Fans of Broadway musicals and the TV series “Pushing Daisies” and “Galavant” unite: Apple TV+’s “Schmigadoon” is the musical comedy series you didn’t know you need.
A joyfully silly fantasy, “Schmigadoon!” begins by showing viewers how two doctors, Melissa (a game Cecily Strong, “Saturday Night Live”) and Josh (the equally appealing Keegan-Michael Key), met and fell in love. Three years later, the couple has settled into a boring routine to Melissa’s dismay. She insists on a couples’ hike in the woods to revive their stagnant romance.
While hiking they cross a fog-enshrouded bridge and are suddenly inside a 1940s/1950s-era MGM-style musical. The forest now looks like a set made of plywood trees. The town of Schmigadoon features a central square surrounded by one-dimensional buildings.
The townsfolk welcome Melissa and Josh with a musical number that clearly apes the title tune from “Oklahoma!” even as the show’s title/concept brings to mind “Brigadoon.”
“It must be something they do for tourists,” Melissa says in response to the townsfolk’s opening number, “like Colonial Williamsburg!”
Writer Cinco Paul (“Despicable Me”) and director Barry Sonnenfeld (“Pushing Daisies”) emphasize comedy that flows from reenacting and goofing on musical theater tropes. In one number bad boy carnie Danny (Tveit) sings to Melissa a “Carousel”-esque song about how when they get married they’ll have “two girls for you and two boys for me.” Melissa replies, “Shouldn’t the kids be for both of us?”
“Schmigadoon!” is chok-a-block with musical theater mainstays – Kristin Chenoweth, Aaron Tveit, Ann Harada, Jane Krakowski – who are clearly having a blast with this high-concept romp (an upcoming episode features Chenoweth singing a riff on “Ya Got Trouble” from “The Music Man”).
While Melissa is a musical theater fan, Josh is not and his hatred of the form adds a nice edge. When the pair discover they can’t escape Schmigadoon – as the townsfolk suddenly appear to sing at them again — Josh quips, “It’s like ‘The Walking Dead’ meets Glee’!”
Streaming Friday, “Schmigadoon!” is a hoot — an inventive and thoroughly enjoyable summer delight.
Making ‘Schmigadoon!’
Writer Cinco Paul said he wasn’t watching a musical in 1997 when he hit on the idea for “Schmigadoon!” He was watching the 1981 movie “An American Werewolf in London.”

## STORED DATA
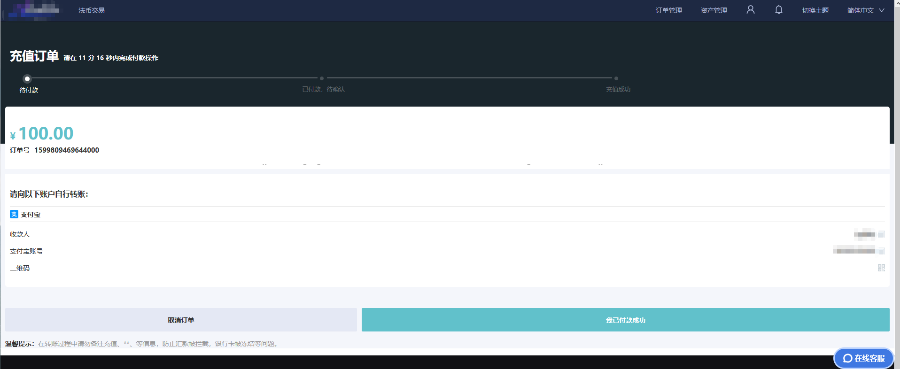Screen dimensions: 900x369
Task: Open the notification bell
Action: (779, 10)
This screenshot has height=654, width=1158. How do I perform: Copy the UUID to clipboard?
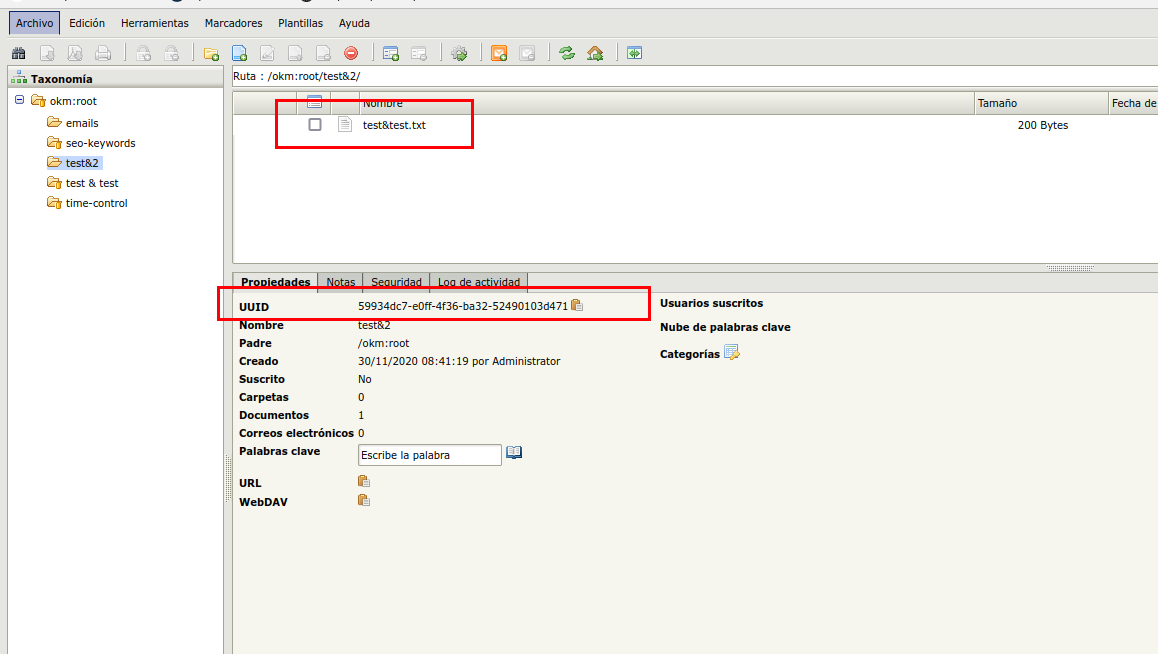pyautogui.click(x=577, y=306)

## PROBLEM
Retype part of the "Schmigadoon!" review above word for word, beginning at the words "Fans of Broadway" and stopping after "by one-dimensional buildings.".

## WRITTEN ANSWER
Fans of Broadway musicals and the TV series “Pushing Daisies” and “Galavant” unite: Apple TV+’s “Schmigadoon” is the musical comedy series you didn’t know you need.
A joyfully silly fantasy, “Schmigadoon!” begins by showing viewers how two doctors, Melissa (a game Cecily Strong, “Saturday Night Live”) and Josh (the equally appealing Keegan-Michael Key), met and fell in love. Three years later, the couple has settled into a boring routine to Melissa’s dismay. She insists on a couples’ hike in the woods to revive their stagnant romance.
While hiking they cross a fog-enshrouded bridge and are suddenly inside a 1940s/1950s-era MGM-style musical. The forest now looks like a set made of plywood trees. The town of Schmigadoon features a central square surrounded by one-dimensional buildings.